[Start of Attachment]

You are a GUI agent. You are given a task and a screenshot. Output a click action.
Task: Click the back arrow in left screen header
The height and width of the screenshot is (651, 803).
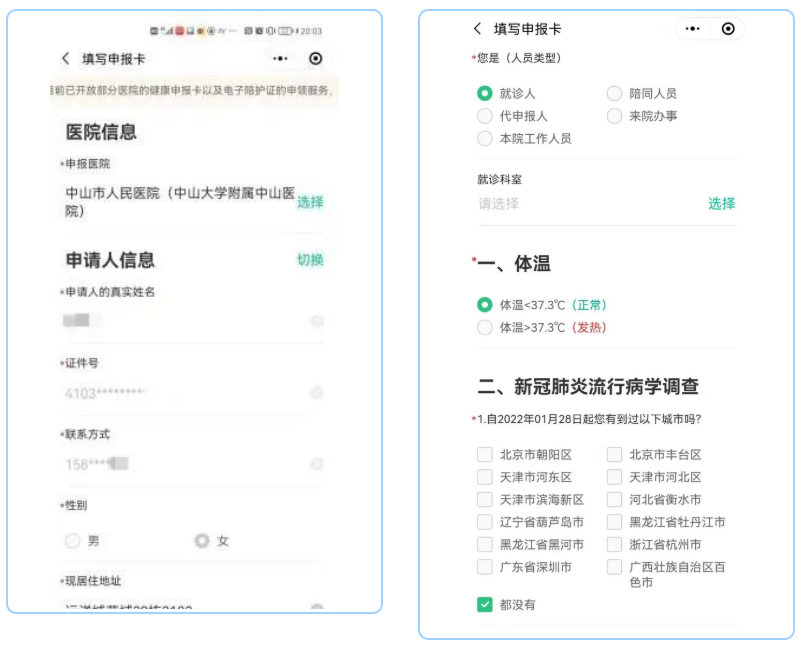[66, 59]
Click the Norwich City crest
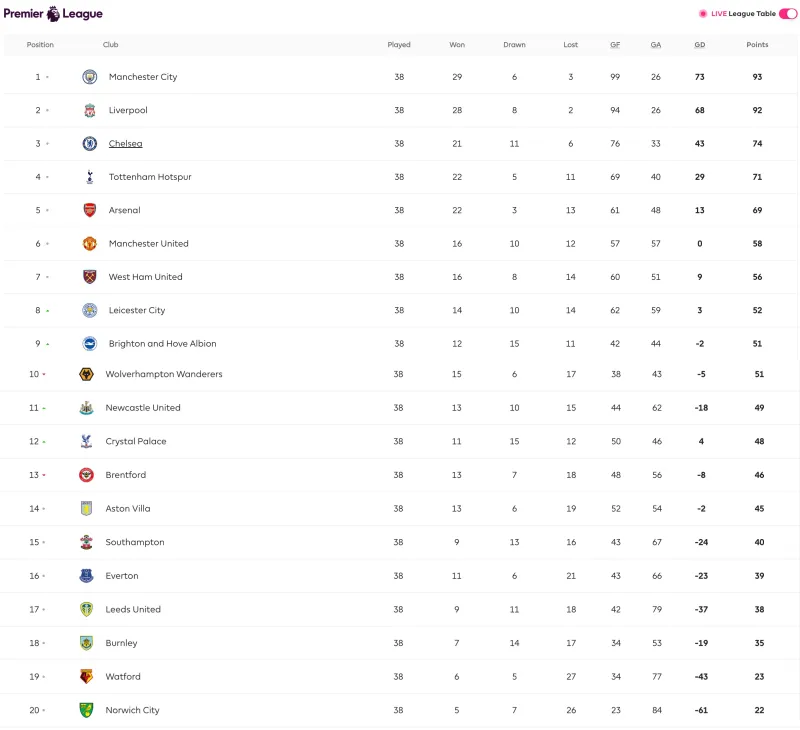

[End of Attachment]

* Problem to solve
Each entry, start to finish, goes into your copy exactly; the pictures stay out.

* Expected answer
You are a GUI agent. You are given a task and a screenshot. Output a click action.
Task: Click the back arrow in left screen header
The height and width of the screenshot is (651, 803).
[66, 59]
Click the Norwich City crest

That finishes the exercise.